• ASSIGNED TASK:
Restate the data that follows exactly as it stands, beginning with the first line and ending with the line that contains "Click the 130.050".

• LISTED RECORDS:
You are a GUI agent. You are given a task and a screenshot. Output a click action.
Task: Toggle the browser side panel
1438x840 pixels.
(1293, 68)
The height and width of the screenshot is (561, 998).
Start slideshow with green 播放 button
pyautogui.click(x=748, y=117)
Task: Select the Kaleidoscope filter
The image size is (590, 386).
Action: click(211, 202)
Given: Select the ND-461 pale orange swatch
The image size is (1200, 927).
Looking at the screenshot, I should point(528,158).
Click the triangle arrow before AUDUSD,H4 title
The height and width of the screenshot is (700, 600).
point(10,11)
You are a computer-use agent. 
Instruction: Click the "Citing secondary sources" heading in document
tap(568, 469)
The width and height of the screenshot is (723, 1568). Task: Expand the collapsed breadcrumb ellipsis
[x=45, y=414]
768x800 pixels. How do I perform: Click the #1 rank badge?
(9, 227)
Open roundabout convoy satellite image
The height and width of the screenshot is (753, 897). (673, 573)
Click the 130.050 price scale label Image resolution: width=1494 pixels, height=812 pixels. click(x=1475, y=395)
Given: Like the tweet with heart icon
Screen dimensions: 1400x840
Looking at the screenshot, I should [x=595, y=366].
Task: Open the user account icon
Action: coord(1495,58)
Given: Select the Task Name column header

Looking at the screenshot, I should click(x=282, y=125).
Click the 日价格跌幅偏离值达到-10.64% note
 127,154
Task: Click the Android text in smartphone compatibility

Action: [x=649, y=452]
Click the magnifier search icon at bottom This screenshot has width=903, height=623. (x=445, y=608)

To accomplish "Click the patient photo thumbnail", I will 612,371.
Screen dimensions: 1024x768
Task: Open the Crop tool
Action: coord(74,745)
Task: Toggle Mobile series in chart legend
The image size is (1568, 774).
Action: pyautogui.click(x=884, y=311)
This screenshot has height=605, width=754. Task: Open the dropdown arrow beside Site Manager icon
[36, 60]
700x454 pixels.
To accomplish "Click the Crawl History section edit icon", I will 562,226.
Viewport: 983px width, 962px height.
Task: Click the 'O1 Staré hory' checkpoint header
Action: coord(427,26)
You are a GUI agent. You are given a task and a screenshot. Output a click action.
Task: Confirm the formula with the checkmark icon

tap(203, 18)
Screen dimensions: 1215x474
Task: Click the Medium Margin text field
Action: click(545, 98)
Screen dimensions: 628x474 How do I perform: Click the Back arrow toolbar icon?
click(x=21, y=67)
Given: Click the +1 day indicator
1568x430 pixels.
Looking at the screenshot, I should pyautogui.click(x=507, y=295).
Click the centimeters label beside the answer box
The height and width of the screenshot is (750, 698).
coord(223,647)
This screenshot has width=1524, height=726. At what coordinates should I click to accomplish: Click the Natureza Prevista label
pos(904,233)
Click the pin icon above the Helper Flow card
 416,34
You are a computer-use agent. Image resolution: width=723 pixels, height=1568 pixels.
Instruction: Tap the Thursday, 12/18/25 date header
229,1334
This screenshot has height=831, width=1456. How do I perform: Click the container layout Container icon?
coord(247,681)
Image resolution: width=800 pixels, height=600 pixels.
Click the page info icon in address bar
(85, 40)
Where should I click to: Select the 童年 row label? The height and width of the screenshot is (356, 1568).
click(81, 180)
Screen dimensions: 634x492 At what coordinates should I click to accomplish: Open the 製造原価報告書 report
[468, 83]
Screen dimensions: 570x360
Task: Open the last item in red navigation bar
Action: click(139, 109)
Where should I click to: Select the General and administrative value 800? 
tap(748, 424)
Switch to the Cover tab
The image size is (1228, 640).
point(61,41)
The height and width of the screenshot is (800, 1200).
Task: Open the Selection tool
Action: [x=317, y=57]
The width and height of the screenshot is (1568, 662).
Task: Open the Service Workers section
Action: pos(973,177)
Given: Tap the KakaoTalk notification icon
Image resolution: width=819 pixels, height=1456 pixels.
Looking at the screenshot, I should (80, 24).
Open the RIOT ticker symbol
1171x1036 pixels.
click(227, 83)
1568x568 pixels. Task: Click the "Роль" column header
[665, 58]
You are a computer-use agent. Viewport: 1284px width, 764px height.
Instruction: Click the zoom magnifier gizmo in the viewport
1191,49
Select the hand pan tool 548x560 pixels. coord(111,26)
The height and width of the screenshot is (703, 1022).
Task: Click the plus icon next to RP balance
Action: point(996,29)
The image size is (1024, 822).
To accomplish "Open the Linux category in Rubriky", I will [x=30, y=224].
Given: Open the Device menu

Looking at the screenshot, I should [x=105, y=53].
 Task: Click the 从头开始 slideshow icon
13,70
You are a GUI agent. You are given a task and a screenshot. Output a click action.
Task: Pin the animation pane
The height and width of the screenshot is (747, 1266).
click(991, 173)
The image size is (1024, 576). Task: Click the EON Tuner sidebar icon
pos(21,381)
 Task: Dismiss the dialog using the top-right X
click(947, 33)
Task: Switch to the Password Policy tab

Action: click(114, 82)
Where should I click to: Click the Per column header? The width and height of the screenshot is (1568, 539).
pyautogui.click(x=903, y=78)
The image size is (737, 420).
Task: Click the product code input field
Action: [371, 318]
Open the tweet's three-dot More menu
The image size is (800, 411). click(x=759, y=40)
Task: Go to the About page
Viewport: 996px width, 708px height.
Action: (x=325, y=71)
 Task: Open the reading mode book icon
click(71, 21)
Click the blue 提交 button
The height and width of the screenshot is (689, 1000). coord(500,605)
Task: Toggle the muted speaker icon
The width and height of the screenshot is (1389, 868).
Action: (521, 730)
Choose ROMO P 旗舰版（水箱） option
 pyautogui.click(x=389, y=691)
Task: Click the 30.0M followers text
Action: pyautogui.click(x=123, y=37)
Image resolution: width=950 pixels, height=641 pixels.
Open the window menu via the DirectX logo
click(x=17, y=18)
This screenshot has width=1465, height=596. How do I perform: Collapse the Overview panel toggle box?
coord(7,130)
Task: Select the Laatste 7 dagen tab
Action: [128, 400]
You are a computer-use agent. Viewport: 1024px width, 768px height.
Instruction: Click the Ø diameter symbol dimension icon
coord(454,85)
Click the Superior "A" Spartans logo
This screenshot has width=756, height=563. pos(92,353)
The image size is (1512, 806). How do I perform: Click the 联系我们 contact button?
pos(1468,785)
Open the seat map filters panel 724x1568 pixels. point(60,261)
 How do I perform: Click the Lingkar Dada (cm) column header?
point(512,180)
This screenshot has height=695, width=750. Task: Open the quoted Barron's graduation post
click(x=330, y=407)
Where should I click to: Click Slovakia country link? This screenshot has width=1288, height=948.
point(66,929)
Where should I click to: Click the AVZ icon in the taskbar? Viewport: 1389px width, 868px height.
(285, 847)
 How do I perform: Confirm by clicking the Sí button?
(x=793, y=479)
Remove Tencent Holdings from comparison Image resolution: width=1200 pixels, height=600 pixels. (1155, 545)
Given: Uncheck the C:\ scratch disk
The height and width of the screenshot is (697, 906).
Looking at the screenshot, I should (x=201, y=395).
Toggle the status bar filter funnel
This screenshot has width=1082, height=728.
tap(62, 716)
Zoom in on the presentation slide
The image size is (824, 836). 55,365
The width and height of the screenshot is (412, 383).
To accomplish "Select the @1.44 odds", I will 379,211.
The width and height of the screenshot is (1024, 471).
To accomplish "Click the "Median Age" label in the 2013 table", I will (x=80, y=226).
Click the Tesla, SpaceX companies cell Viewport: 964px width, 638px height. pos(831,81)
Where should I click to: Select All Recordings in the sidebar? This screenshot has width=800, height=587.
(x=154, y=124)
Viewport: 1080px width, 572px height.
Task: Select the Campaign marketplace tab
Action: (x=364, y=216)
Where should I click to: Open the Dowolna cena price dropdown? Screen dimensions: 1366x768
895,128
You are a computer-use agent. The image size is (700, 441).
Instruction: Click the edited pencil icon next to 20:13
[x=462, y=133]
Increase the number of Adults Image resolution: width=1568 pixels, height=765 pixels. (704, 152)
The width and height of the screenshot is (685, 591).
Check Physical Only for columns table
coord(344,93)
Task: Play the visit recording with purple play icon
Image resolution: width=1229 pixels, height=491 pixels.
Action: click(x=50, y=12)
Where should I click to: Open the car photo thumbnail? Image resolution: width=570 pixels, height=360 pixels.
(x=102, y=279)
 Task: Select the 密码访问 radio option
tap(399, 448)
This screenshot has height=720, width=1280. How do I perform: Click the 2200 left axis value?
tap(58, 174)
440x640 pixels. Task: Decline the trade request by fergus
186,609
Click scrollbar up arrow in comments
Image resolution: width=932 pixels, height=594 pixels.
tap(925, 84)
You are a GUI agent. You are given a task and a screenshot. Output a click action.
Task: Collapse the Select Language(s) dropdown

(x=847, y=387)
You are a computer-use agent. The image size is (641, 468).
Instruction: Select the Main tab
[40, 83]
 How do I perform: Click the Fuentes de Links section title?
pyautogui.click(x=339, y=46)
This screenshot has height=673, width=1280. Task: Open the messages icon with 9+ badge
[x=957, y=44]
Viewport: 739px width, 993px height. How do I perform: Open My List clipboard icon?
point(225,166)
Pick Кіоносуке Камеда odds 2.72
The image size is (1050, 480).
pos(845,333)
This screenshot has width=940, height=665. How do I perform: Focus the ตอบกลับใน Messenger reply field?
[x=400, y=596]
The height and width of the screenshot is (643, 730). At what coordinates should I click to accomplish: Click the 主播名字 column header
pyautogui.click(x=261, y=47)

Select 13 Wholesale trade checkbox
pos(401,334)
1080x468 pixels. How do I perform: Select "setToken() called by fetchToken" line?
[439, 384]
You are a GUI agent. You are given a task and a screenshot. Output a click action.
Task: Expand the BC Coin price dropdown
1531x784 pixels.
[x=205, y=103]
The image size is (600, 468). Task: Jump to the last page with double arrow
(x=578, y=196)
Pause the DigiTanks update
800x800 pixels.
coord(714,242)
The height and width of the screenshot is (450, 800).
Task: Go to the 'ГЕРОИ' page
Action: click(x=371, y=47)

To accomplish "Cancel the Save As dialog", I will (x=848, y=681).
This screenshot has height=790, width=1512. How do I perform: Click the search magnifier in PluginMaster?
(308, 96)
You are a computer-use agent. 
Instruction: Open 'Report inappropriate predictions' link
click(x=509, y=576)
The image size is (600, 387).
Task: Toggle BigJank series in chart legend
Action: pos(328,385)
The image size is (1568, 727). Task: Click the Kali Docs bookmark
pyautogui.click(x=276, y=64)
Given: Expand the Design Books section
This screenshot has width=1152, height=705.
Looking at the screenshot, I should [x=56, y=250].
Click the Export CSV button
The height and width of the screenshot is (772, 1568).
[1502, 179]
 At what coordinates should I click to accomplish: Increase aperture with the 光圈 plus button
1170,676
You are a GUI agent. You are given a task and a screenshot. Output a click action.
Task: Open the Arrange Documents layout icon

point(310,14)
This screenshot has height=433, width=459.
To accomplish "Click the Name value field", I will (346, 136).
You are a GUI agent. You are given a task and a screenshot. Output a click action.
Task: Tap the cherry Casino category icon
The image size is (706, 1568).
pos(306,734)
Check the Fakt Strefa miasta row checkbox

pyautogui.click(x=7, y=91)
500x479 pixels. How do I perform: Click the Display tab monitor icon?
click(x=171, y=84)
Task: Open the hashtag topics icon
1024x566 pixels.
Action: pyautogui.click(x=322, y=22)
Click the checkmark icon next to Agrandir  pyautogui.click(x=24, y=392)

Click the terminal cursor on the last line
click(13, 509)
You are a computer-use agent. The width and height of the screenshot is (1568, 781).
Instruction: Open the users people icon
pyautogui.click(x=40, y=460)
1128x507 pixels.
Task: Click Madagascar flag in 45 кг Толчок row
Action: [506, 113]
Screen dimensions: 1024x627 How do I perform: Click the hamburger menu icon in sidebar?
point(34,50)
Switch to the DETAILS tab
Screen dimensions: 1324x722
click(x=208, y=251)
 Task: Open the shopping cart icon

• ANSWER BELOW:
You are a GUI agent. You are given a task and a screenshot. Output a click action.
Task: Toggle the browser side panel
1438x840 pixels.
(1293, 68)
The height and width of the screenshot is (561, 998).
Start slideshow with green 播放 button
pyautogui.click(x=748, y=117)
Task: Select the Kaleidoscope filter
The image size is (590, 386).
Action: click(211, 202)
Given: Select the ND-461 pale orange swatch
The image size is (1200, 927).
Looking at the screenshot, I should point(528,158).
Click the triangle arrow before AUDUSD,H4 title
The height and width of the screenshot is (700, 600).
point(10,11)
You are a computer-use agent. 
Instruction: Click the "Citing secondary sources" heading in document
tap(568, 469)
The width and height of the screenshot is (723, 1568). Task: Expand the collapsed breadcrumb ellipsis
[x=45, y=414]
768x800 pixels. How do I perform: Click the #1 rank badge?
(9, 227)
Open roundabout convoy satellite image
The height and width of the screenshot is (753, 897). (673, 573)
Click the 130.050 price scale label Image resolution: width=1494 pixels, height=812 pixels. click(x=1475, y=395)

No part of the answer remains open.